• Text excerpt
────────
I have no idea what your background is, but you need to have a wider definition of philosophy and science. Two crucial questions in philosophy are determining what is knowledge and figuring out how we come to that knowledge.  In any scientific discipline, two crucial question are determining the domain of knowledge that discipline is concerned with and what are the appropriate ways of gathering that knowledge.

Let's consider language.  What does it mean to know a language?  Is "knowing" a language a unitary kind of knowledge or does it have, let's say, two aspects: knowing what is possible in the language (let's call that competence) and knowing how to use what is possible in the language (let's call that performance)?  That question is both fundamental to how one studies language and a fundamental philosophical question. 

Bob Yates, University of Central Missouri

>>> Susan van Druten <[log in to unmask]> 11/14/2010 9:55 PM >>>
I had never heard of Kuhn.  So I did a quick search and he, too, is not a scientist when he is writing about what science is.  He is a philosopher.   When you want to use what he says to counter what science is, he can't do it because he is a philosopher, and a philosopher can't counter a scientific definition.  And a good philosopher doesn't try.  The definition of science is not a philosophic concern.  I don't think either Popper or Kuhn would have agreed to your using their ideas to defend definitions of grammar as being scientific.

If Michael Jordan tries to sell you tennis shoes, consider buying what he says is good.  But if Michael Jordan tries to tell you what a noun is, don't buy it any more than you would what Popper or Carl Sagan tells you what a noun is.
────────
• Short exercise a
Can you print the records from their start through the line containing "Action: pyautogui.click(x=1245, y=122)", exactly as they appear, both ends included?
────────
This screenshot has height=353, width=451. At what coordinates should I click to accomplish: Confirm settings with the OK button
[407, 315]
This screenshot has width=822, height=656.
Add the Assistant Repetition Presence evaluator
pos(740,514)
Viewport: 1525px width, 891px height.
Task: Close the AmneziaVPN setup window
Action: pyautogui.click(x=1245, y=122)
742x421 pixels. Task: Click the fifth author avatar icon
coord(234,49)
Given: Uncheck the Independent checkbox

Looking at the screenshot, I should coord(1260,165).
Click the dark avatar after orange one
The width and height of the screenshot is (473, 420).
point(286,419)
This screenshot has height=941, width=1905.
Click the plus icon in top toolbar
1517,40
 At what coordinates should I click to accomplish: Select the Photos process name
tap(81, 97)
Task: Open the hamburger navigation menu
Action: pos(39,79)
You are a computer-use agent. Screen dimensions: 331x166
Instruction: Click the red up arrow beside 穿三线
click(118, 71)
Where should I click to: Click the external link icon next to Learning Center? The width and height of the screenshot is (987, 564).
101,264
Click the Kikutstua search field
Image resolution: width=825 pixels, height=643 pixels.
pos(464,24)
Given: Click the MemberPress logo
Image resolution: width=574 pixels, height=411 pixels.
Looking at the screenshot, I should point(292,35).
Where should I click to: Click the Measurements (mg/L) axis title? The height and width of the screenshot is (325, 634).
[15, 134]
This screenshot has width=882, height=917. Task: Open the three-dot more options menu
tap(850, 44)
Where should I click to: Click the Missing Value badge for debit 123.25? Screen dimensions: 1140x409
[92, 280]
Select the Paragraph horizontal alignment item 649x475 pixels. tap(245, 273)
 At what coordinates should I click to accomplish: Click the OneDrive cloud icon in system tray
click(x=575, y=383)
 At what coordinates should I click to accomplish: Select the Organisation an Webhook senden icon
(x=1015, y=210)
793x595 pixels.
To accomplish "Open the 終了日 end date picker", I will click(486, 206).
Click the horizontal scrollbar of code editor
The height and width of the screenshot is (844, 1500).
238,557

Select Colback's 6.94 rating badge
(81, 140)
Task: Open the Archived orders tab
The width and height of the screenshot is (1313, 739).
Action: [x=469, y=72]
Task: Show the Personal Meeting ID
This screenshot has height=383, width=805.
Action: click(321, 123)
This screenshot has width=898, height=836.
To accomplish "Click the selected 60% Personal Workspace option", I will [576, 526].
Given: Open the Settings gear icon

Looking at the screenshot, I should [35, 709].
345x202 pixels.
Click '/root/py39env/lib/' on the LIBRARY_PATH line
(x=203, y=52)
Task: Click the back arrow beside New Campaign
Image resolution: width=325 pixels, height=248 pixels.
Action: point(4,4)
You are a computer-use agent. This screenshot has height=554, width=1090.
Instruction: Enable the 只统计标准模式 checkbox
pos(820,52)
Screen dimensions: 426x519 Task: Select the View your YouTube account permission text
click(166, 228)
────────
• Short exercise b
Answer these about the text on philosophy and science:
(i) What term does the text give to knowing what is possible in a language?
(ii) According to Susan van Druten, what is Kuhn, rather than a scientist?
(iii) Whom does the text name as a person who might try to sell you tennis shoes?

• Task answer a
This screenshot has height=353, width=451. At what coordinates should I click to accomplish: Confirm settings with the OK button
[407, 315]
This screenshot has width=822, height=656.
Add the Assistant Repetition Presence evaluator
pos(740,514)
Viewport: 1525px width, 891px height.
Task: Close the AmneziaVPN setup window
Action: pyautogui.click(x=1245, y=122)

• Task answer b
(i) Competence
(ii) A philosopher
(iii) Michael Jordan